*THE INPUT*
++++++

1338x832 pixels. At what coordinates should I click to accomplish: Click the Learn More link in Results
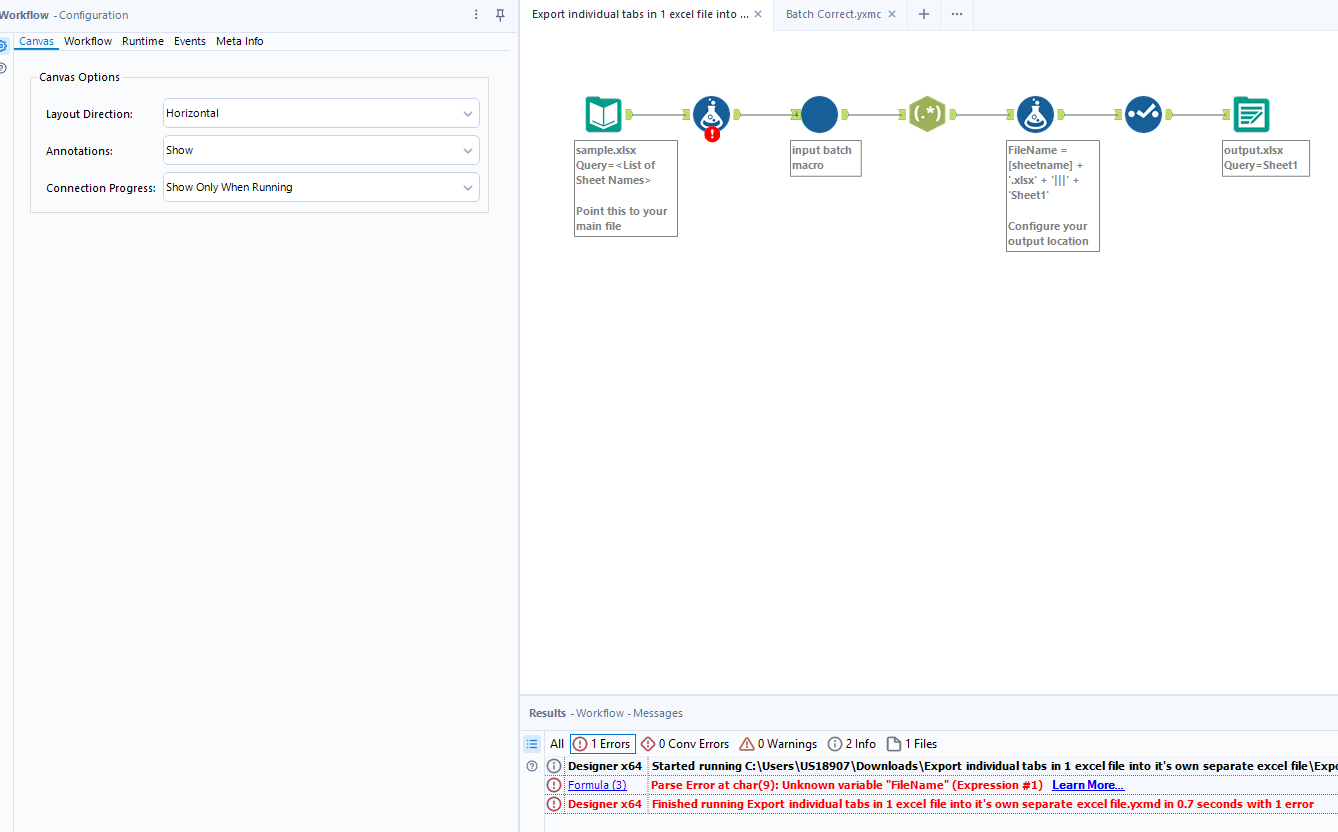1087,784
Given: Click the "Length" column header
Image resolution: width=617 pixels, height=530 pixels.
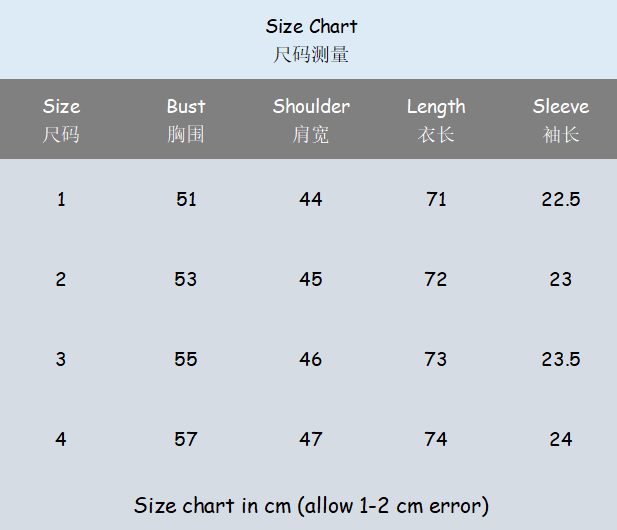Looking at the screenshot, I should click(x=436, y=107).
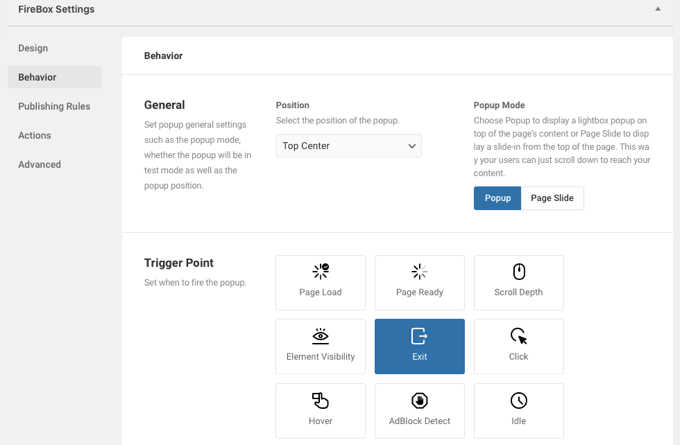Select the Hover hand trigger icon
The width and height of the screenshot is (680, 445).
320,400
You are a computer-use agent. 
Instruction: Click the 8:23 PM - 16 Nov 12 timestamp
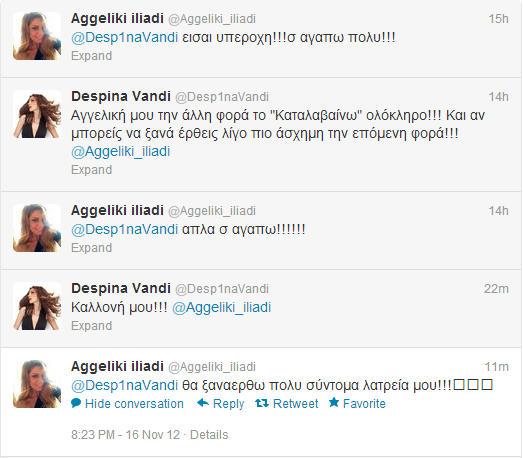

++++++

*EXERCISE*
Repeat each entry exactly as it appears; skip any picture.

*RESULT OF THIS EXERCISE*
1338x832 pixels. At what coordinates should I click to accomplish: Click the Learn More link in Results
1087,784
Given: Click the "Length" column header
Image resolution: width=617 pixels, height=530 pixels.
Looking at the screenshot, I should click(x=436, y=107).
Select the Hover hand trigger icon
The width and height of the screenshot is (680, 445).
320,400
You are a computer-use agent. 
Instruction: Click the 8:23 PM - 16 Nov 12 timestamp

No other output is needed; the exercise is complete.